• [Tarefa proposta 1]:
No texto sobre miopia em crianças, quantas crianças participaram do estudo de Congdon em Guangdong?
• [Tarefa proposta 2]:
Continue o texto sobre miopia em crianças a partir da última frase, mantendo o mesmo tom e estilo.

• [Texto fornecido]:
────────────────────────────────────────

Mas colírios simples
podem ajudar e uma nova terapia com luz vermelha também parece promissora.
"A máquina emite
uma luz vermelha em direção ao olho da criança por alguns minutos por dia,
cinco dias por semana", explica Ghorbani-Mojarrad. "Demonstrou-se que
ela reduz a velocidade de desenvolvimento da miopia. Mas não entendemos totalmente
por quê."
geral das crianças
Em última análise, o
tratamento correto depende da criança, segundo os especialistas. E, se os pais
estiverem preocupados, eles devem consultar um optometrista.
Mas, por enquanto,
algumas das soluções mais eficazes para administrar ou evitar a miopia são
surpreendentemente simples.
• Vidas saudáveis, olhos saudáveis
Em muitas partes do
mundo, fornecer um par de óculos comum pode mudar a vida de uma pessoa.
Congdon trabalha na
China desde o início dos anos 1980, em conjunto com a ORBIS International, uma
ONG que forneceu óculos de baixo custo para 2,5 milhões de crianças na China e
na Índia. Ele realizou o primeiro teste para descobrir se os óculos melhorariam
os resultados educacionais.
Seu estudo com 20 mil
crianças em Guangdong, na China, concluiu que o impacto da doação de um par de
óculos que custa US$ 4 (cerca de R$ 21) é maior que o impacto da educação dos
pais ou da renda familiar.
"Isso significa
que uma intervenção simples, de baixo custo, pode reverter grande parte das
desvantagens que uma criança poderá enfrentar no mundo, em comparação com a
educação dos seus pais ou a baixa renda familiar", segundo Congdon.
"Achamos isso estimulante."
A estratégia de
prevenção mais eficaz, segundo as evidências, também é surpreendentemente não
tecnológica e pode ser aplicada a todos os países, independentemente da sua
riqueza ou recursos: mais tempo em ambientes externos.

────────────────────────────────────────

• [Linhas fornecidas]:
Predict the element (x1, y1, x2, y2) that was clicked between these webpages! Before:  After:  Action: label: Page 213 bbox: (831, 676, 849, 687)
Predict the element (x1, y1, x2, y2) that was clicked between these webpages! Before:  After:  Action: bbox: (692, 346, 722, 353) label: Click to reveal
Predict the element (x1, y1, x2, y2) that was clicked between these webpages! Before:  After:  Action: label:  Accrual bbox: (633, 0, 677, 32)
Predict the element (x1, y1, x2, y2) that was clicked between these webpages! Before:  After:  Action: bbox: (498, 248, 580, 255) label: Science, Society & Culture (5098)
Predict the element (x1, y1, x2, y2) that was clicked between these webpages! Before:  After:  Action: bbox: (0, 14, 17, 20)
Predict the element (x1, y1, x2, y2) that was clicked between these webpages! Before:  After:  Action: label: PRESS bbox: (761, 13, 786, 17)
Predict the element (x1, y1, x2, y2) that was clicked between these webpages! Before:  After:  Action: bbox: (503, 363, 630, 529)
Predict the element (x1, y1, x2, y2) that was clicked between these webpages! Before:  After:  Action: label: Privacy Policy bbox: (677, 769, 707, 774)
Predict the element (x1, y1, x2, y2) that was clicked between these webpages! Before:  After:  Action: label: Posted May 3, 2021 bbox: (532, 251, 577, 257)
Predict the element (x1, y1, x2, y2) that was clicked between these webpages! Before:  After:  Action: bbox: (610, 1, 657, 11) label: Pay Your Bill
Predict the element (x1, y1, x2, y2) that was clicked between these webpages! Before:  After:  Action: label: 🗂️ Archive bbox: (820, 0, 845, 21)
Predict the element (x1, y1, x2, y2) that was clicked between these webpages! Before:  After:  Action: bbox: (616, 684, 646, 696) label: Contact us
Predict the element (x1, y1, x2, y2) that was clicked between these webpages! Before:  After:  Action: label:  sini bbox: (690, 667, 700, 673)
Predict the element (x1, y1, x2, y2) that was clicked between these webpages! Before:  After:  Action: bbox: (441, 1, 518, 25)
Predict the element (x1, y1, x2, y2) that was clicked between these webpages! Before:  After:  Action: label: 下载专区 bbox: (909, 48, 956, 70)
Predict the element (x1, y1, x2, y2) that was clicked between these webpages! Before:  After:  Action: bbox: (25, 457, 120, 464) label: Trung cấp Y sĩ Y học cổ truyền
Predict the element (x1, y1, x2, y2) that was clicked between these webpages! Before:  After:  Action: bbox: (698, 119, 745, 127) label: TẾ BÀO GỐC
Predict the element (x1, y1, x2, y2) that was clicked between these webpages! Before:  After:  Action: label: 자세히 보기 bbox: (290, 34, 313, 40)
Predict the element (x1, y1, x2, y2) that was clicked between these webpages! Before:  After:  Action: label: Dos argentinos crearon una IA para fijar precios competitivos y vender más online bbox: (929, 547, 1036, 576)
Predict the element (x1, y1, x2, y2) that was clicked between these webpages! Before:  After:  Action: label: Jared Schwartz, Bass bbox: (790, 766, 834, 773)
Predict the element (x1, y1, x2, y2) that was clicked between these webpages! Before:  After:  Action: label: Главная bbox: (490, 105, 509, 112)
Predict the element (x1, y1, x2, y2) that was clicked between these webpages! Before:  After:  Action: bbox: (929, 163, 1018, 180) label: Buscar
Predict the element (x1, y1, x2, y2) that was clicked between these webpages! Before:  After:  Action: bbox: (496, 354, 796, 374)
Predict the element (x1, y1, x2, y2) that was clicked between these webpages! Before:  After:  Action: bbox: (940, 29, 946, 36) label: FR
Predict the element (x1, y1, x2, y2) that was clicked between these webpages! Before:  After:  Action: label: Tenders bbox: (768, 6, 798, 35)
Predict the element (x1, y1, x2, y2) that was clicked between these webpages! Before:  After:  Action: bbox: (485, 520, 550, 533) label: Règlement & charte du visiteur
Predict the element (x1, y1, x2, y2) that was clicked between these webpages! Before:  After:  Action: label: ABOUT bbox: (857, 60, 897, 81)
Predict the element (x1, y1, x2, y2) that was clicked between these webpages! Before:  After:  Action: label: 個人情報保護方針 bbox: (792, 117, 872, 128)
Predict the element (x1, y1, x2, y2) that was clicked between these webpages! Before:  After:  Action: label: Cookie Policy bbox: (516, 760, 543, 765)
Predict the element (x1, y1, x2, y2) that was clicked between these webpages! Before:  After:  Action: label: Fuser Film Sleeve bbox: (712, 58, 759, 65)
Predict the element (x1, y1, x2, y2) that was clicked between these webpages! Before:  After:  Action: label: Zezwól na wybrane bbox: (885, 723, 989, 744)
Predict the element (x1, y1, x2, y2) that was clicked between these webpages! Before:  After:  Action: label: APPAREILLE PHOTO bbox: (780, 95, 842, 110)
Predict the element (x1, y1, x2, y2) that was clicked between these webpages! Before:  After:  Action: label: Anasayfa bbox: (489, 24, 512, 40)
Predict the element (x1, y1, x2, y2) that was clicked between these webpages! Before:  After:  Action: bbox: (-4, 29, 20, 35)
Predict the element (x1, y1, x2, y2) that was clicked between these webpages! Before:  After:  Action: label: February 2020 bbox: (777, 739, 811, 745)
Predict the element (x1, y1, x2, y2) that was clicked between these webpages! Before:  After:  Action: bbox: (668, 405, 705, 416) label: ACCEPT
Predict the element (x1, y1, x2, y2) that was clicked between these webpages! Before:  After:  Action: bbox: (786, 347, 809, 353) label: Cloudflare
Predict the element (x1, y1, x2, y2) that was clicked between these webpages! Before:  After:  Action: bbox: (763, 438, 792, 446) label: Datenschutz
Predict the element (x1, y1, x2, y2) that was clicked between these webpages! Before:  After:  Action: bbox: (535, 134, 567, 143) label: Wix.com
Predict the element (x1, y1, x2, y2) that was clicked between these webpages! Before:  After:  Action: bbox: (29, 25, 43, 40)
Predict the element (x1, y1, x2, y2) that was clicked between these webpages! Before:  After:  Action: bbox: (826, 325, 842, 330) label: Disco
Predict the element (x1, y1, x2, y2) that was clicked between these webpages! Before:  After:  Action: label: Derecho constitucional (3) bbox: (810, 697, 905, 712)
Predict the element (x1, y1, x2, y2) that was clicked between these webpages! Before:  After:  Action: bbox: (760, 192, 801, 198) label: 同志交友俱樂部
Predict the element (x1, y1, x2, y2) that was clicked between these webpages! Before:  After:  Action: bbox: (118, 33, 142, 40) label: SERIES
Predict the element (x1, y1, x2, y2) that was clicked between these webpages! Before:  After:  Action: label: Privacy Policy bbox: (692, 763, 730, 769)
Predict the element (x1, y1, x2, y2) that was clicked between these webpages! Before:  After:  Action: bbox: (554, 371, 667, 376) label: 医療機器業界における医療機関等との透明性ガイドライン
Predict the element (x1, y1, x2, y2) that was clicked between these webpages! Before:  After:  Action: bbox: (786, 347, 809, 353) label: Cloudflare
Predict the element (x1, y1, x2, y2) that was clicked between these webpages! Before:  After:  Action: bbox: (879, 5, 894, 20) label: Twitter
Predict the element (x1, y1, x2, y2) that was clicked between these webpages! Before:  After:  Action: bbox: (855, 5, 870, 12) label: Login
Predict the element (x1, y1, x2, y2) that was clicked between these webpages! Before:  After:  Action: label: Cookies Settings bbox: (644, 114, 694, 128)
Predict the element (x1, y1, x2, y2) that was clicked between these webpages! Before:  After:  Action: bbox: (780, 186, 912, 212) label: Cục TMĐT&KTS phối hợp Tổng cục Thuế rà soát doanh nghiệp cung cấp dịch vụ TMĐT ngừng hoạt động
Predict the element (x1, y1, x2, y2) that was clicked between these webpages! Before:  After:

────────────────────────────────────────

• [Resultado 1]:
20 mil crianças.

• [Resultado 2]:
Os pesquisadores
também estão investigando exatamente por que ficar em ambientes externos, à luz
natural, ajuda a evitar a miopia. Mas, por enquanto, sua conclusão mais
importante é que isso é eficaz. O desafio é fazer com que as crianças façam uso
desse estímulo natural.
Em Singapura, o tempo
em ambientes externos na pré-escola dobrou para uma hora, como parte da
estratégia nacional ampla de combate à miopia. Os exames dos alunos mais jovens
foram abolidos, para reduzir o tempo das lições de casa.
"Queremos
aumentar o tempo dos alunos mais velhos em ambientes externos, mas o currículo
é bastante fechado", segundo Chia. "Somos uma ilha pequena, de forma
que algumas escolas não têm espaço para que as crianças saiam e não ficam perto
de parques ou algo assim."
Embora permaneçam
muitas incertezas sobre a miopia, Chia é incentivada pelo progresso feito em
décadas de pesquisa. "Três anos atrás, não sabíamos como a luz do sol é
importante."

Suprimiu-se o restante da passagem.